*Data under study*:
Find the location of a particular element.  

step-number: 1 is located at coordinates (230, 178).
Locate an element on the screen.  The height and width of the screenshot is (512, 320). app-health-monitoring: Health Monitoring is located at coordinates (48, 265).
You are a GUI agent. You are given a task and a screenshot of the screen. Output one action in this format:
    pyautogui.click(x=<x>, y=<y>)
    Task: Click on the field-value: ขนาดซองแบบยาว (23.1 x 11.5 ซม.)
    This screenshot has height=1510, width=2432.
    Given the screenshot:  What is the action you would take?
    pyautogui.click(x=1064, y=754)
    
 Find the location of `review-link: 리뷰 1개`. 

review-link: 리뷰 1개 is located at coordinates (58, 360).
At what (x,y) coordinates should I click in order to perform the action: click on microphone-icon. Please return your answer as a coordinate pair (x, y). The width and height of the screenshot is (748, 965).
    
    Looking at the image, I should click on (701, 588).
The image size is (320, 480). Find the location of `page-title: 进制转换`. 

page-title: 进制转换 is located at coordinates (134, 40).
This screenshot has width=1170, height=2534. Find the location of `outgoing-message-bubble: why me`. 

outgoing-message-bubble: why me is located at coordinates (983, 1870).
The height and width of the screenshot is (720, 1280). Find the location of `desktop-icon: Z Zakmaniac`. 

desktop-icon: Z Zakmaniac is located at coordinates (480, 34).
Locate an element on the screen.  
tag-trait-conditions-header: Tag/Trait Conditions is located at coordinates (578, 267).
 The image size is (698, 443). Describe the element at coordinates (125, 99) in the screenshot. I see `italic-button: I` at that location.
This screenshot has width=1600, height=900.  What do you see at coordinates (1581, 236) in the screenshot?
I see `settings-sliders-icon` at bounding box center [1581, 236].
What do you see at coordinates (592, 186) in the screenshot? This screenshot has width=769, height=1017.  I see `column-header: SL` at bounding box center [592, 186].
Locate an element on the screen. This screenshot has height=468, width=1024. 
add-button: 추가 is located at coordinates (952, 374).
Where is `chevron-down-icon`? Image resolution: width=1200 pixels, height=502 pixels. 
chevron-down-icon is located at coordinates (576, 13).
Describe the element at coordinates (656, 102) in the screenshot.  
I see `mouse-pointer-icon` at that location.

*Activity*: Gather every line of the items above that contains the word "action", matching case exactly.

*Response to the exercise*:
You are a GUI agent. You are given a task and a screenshot of the screen. Output one action in this format:
    Given the screenshot:  What is the action you would take?
At what (x,y) coordinates should I click in order to perform the action: click on microphone-icon. Please return your answer as a coordinate pair (x, y). The width and height of the screenshot is (748, 965).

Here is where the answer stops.